▸ Work item:
Give back every record that follows, exactly as written.

Available records START

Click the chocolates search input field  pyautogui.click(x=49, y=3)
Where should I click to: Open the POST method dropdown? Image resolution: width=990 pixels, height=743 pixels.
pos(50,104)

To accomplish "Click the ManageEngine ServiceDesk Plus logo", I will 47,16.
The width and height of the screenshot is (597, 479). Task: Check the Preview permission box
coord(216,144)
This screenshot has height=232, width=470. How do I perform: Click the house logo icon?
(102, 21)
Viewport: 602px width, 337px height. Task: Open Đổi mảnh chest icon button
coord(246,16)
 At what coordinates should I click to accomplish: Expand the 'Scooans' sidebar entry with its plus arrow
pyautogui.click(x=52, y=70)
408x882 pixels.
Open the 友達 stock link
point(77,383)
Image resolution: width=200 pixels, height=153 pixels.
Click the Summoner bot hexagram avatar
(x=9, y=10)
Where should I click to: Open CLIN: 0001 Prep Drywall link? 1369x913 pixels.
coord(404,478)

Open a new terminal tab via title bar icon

Available records END

▸ Response area:
Click the chocolates search input field  pyautogui.click(x=49, y=3)
Where should I click to: Open the POST method dropdown? Image resolution: width=990 pixels, height=743 pixels.
pos(50,104)

To accomplish "Click the ManageEngine ServiceDesk Plus logo", I will 47,16.
The width and height of the screenshot is (597, 479). Task: Check the Preview permission box
coord(216,144)
This screenshot has height=232, width=470. How do I perform: Click the house logo icon?
(102, 21)
Viewport: 602px width, 337px height. Task: Open Đổi mảnh chest icon button
coord(246,16)
 At what coordinates should I click to accomplish: Expand the 'Scooans' sidebar entry with its plus arrow
pyautogui.click(x=52, y=70)
408x882 pixels.
Open the 友達 stock link
point(77,383)
Image resolution: width=200 pixels, height=153 pixels.
Click the Summoner bot hexagram avatar
(x=9, y=10)
Where should I click to: Open CLIN: 0001 Prep Drywall link? 1369x913 pixels.
coord(404,478)

Open a new terminal tab via title bar icon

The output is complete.